● Extracted material:
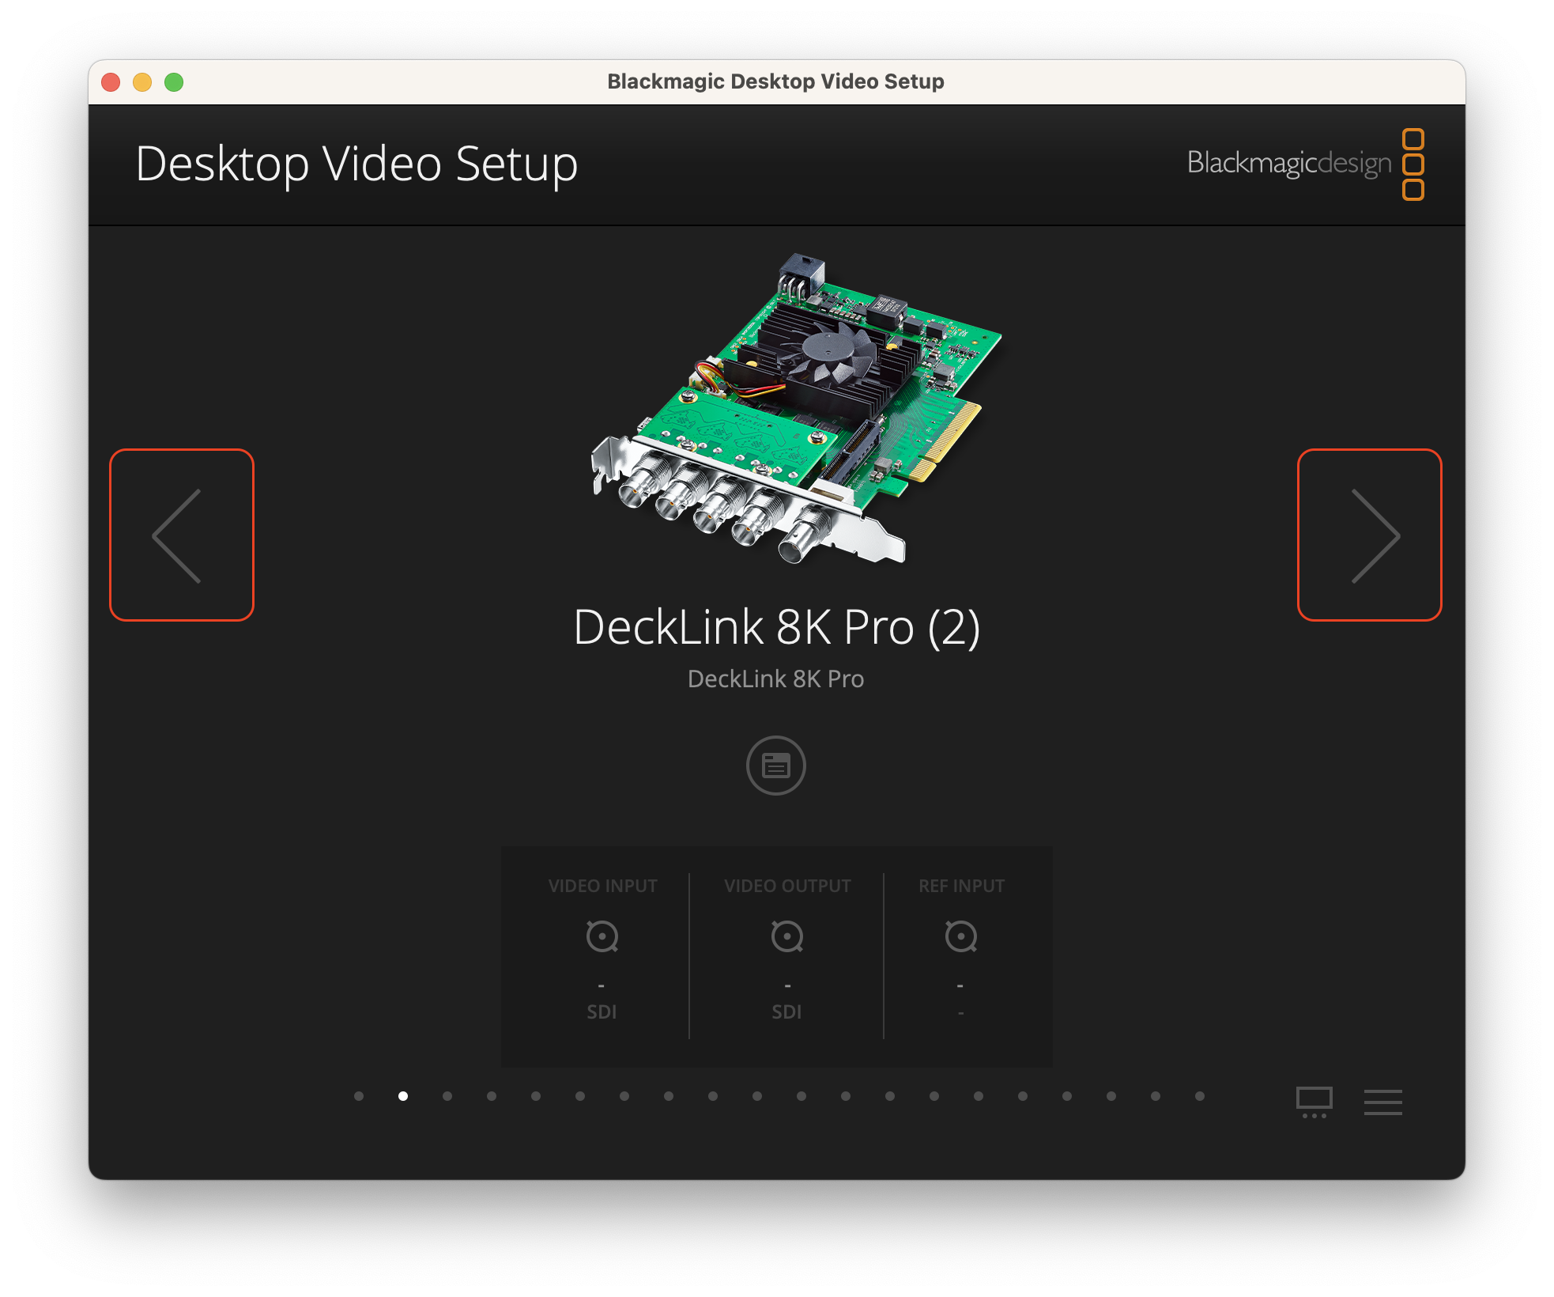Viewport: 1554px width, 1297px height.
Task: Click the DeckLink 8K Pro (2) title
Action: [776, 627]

...

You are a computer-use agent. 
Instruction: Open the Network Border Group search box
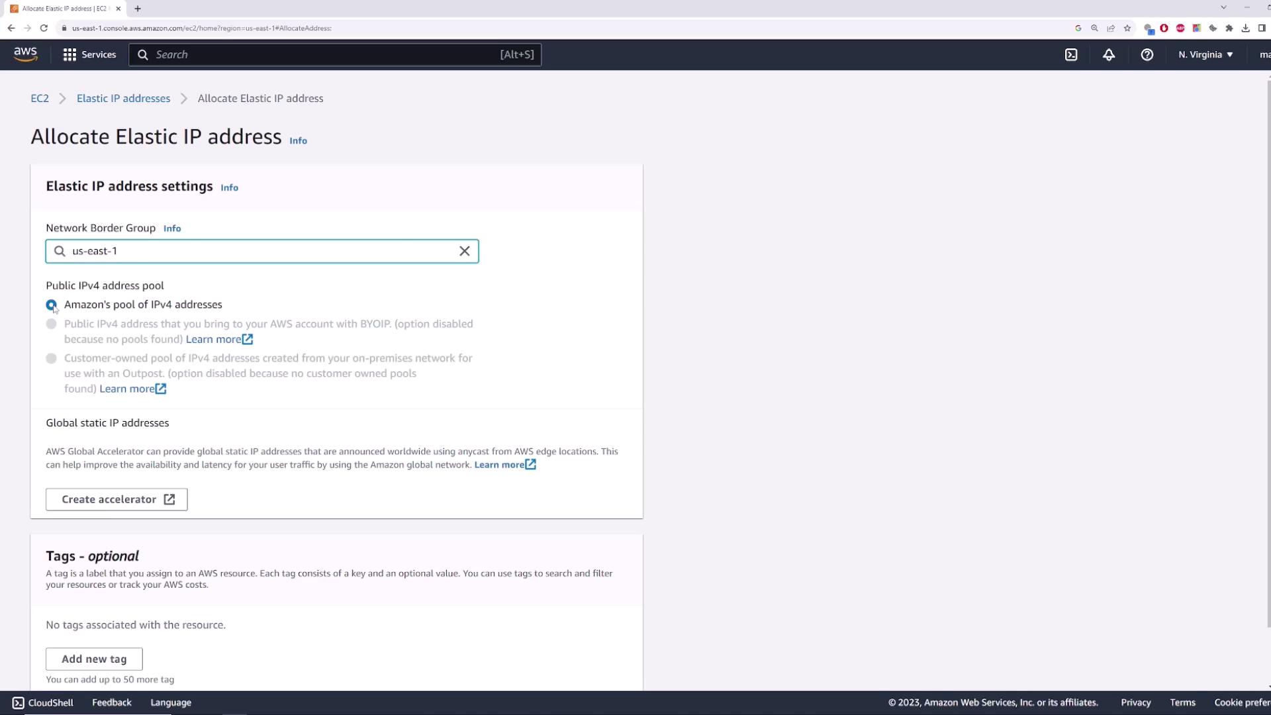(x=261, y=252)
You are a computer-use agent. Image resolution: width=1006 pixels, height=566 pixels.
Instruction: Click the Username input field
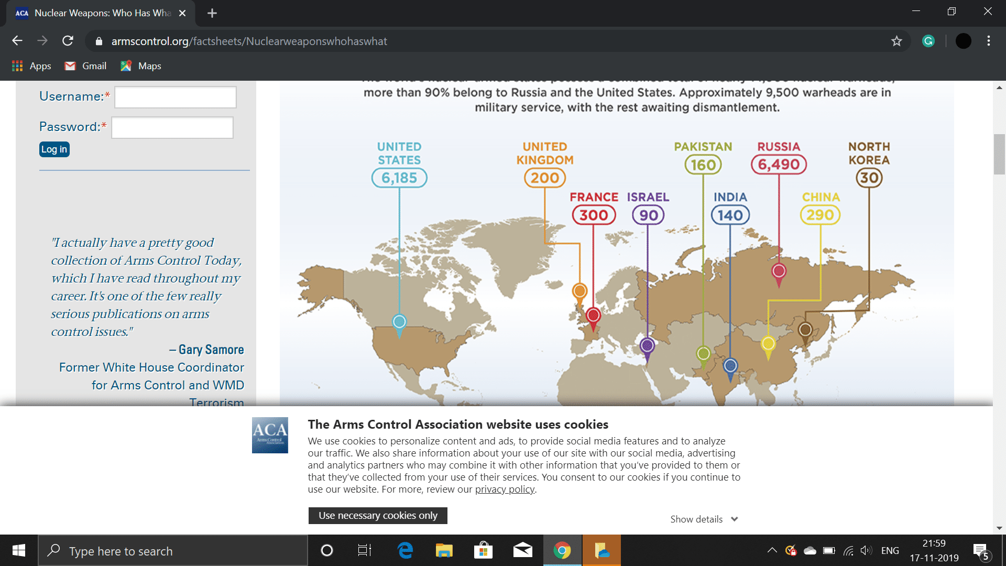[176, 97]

● Your assignment:
Search the entries for the word "agent", then copy every line in which it is found.

● Solution to the exercise:
You are a computer-use agent. 
You are a computer-use agent. Image resolution: width=1006 pixels, height=566 pixels.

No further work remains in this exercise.